__Task inputs__
********************

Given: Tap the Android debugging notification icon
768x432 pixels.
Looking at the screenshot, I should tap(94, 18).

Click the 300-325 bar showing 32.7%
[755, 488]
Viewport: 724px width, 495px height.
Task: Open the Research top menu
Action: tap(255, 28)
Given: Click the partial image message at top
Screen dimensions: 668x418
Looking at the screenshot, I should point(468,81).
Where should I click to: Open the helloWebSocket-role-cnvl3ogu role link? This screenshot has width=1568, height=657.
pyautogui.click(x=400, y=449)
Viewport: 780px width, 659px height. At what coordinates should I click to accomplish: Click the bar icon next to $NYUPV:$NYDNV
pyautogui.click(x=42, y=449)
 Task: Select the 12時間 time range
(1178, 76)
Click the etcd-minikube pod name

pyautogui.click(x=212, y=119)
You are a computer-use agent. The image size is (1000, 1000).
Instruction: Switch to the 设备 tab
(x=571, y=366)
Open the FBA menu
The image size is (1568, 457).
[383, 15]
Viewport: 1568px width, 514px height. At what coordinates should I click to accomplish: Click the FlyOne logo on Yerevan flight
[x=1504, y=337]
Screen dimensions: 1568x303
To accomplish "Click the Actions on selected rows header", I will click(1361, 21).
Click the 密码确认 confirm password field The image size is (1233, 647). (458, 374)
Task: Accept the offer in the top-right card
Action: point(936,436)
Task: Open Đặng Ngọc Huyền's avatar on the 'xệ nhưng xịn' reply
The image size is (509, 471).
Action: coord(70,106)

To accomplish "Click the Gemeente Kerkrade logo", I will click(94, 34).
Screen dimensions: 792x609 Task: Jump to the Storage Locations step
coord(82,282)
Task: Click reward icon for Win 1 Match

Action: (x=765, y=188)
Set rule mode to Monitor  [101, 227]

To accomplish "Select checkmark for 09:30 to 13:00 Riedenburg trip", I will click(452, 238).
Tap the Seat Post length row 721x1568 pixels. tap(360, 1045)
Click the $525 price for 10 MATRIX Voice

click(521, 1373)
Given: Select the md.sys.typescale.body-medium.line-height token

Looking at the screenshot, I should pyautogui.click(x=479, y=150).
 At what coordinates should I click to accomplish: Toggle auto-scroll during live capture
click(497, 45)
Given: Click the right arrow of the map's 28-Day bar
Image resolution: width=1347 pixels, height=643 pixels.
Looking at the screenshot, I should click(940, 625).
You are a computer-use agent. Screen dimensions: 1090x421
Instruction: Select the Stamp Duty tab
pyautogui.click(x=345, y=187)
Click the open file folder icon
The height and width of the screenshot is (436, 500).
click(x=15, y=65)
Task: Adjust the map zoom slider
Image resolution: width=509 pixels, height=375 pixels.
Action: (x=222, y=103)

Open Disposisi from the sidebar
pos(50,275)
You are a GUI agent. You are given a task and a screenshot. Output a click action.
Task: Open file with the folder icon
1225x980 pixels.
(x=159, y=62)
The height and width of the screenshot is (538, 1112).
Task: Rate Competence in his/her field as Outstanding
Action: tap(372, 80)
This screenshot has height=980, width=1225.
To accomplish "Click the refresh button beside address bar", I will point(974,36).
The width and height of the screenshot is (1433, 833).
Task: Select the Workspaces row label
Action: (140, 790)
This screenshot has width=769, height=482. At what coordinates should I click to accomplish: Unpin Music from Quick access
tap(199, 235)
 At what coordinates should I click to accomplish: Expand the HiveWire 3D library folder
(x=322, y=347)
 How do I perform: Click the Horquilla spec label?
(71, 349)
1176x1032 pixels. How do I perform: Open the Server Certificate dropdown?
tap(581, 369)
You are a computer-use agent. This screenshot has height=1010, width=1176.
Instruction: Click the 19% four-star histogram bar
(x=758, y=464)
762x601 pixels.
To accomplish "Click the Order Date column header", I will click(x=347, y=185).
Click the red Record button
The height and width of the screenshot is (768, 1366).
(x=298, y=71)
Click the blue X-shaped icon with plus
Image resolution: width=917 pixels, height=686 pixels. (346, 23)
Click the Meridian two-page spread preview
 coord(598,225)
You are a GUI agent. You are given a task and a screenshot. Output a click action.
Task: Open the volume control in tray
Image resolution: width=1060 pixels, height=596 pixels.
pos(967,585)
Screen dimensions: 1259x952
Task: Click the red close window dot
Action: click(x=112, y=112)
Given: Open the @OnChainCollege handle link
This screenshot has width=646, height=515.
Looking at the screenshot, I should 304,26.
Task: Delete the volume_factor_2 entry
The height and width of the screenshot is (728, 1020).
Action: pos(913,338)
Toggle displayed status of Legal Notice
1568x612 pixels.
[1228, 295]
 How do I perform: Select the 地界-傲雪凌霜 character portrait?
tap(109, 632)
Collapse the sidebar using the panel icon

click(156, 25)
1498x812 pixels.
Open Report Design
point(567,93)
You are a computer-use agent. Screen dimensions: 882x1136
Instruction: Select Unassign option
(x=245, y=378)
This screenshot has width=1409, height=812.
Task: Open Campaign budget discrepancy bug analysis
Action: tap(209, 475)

********************

__About this exercise__
Return the material in full. Each line must match.

__Solution to this exercise__
Given: Tap the Android debugging notification icon
768x432 pixels.
Looking at the screenshot, I should tap(94, 18).

Click the 300-325 bar showing 32.7%
[755, 488]
Viewport: 724px width, 495px height.
Task: Open the Research top menu
Action: tap(255, 28)
Given: Click the partial image message at top
Screen dimensions: 668x418
Looking at the screenshot, I should point(468,81).
Where should I click to: Open the helloWebSocket-role-cnvl3ogu role link? This screenshot has width=1568, height=657.
pyautogui.click(x=400, y=449)
Viewport: 780px width, 659px height. At what coordinates should I click to accomplish: Click the bar icon next to $NYUPV:$NYDNV
pyautogui.click(x=42, y=449)
 Task: Select the 12時間 time range
(1178, 76)
Click the etcd-minikube pod name

pyautogui.click(x=212, y=119)
You are a computer-use agent. The image size is (1000, 1000).
Instruction: Switch to the 设备 tab
(x=571, y=366)
Open the FBA menu
The image size is (1568, 457).
[383, 15]
Viewport: 1568px width, 514px height. At what coordinates should I click to accomplish: Click the FlyOne logo on Yerevan flight
[x=1504, y=337]
Screen dimensions: 1568x303
To accomplish "Click the Actions on selected rows header", I will click(1361, 21).
Click the 密码确认 confirm password field The image size is (1233, 647). (458, 374)
Task: Accept the offer in the top-right card
Action: point(936,436)
Task: Open Đặng Ngọc Huyền's avatar on the 'xệ nhưng xịn' reply
The image size is (509, 471).
Action: coord(70,106)

To accomplish "Click the Gemeente Kerkrade logo", I will click(94, 34).
Screen dimensions: 792x609 Task: Jump to the Storage Locations step
coord(82,282)
Task: Click reward icon for Win 1 Match

Action: (x=765, y=188)
Set rule mode to Monitor  [101, 227]

To accomplish "Select checkmark for 09:30 to 13:00 Riedenburg trip", I will click(452, 238).
Tap the Seat Post length row 721x1568 pixels. tap(360, 1045)
Click the $525 price for 10 MATRIX Voice

click(521, 1373)
Given: Select the md.sys.typescale.body-medium.line-height token

Looking at the screenshot, I should pyautogui.click(x=479, y=150).
 At what coordinates should I click to accomplish: Toggle auto-scroll during live capture
click(497, 45)
Given: Click the right arrow of the map's 28-Day bar
Image resolution: width=1347 pixels, height=643 pixels.
Looking at the screenshot, I should click(940, 625).
You are a computer-use agent. Screen dimensions: 1090x421
Instruction: Select the Stamp Duty tab
pyautogui.click(x=345, y=187)
Click the open file folder icon
The height and width of the screenshot is (436, 500).
click(x=15, y=65)
Task: Adjust the map zoom slider
Image resolution: width=509 pixels, height=375 pixels.
Action: (x=222, y=103)

Open Disposisi from the sidebar
pos(50,275)
You are a GUI agent. You are given a task and a screenshot. Output a click action.
Task: Open file with the folder icon
1225x980 pixels.
(x=159, y=62)
The height and width of the screenshot is (538, 1112).
Task: Rate Competence in his/her field as Outstanding
Action: tap(372, 80)
This screenshot has height=980, width=1225.
To accomplish "Click the refresh button beside address bar", I will point(974,36).
The width and height of the screenshot is (1433, 833).
Task: Select the Workspaces row label
Action: (140, 790)
This screenshot has width=769, height=482. At what coordinates should I click to accomplish: Unpin Music from Quick access
tap(199, 235)
 At what coordinates should I click to accomplish: Expand the HiveWire 3D library folder
(x=322, y=347)
 How do I perform: Click the Horquilla spec label?
(71, 349)
1176x1032 pixels. How do I perform: Open the Server Certificate dropdown?
tap(581, 369)
You are a computer-use agent. This screenshot has height=1010, width=1176.
Instruction: Click the 19% four-star histogram bar
(x=758, y=464)
762x601 pixels.
To accomplish "Click the Order Date column header", I will click(x=347, y=185).
Click the red Record button
The height and width of the screenshot is (768, 1366).
(x=298, y=71)
Click the blue X-shaped icon with plus
Image resolution: width=917 pixels, height=686 pixels. (346, 23)
Click the Meridian two-page spread preview
 coord(598,225)
You are a GUI agent. You are given a task and a screenshot. Output a click action.
Task: Open the volume control in tray
Image resolution: width=1060 pixels, height=596 pixels.
pos(967,585)
Screen dimensions: 1259x952
Task: Click the red close window dot
Action: click(x=112, y=112)
Given: Open the @OnChainCollege handle link
This screenshot has width=646, height=515.
Looking at the screenshot, I should 304,26.
Task: Delete the volume_factor_2 entry
The height and width of the screenshot is (728, 1020).
Action: pos(913,338)
Toggle displayed status of Legal Notice
1568x612 pixels.
[1228, 295]
 How do I perform: Select the 地界-傲雪凌霜 character portrait?
tap(109, 632)
Collapse the sidebar using the panel icon

click(156, 25)
1498x812 pixels.
Open Report Design
point(567,93)
You are a computer-use agent. Screen dimensions: 882x1136
Instruction: Select Unassign option
(x=245, y=378)
This screenshot has width=1409, height=812.
Task: Open Campaign budget discrepancy bug analysis
Action: tap(209, 475)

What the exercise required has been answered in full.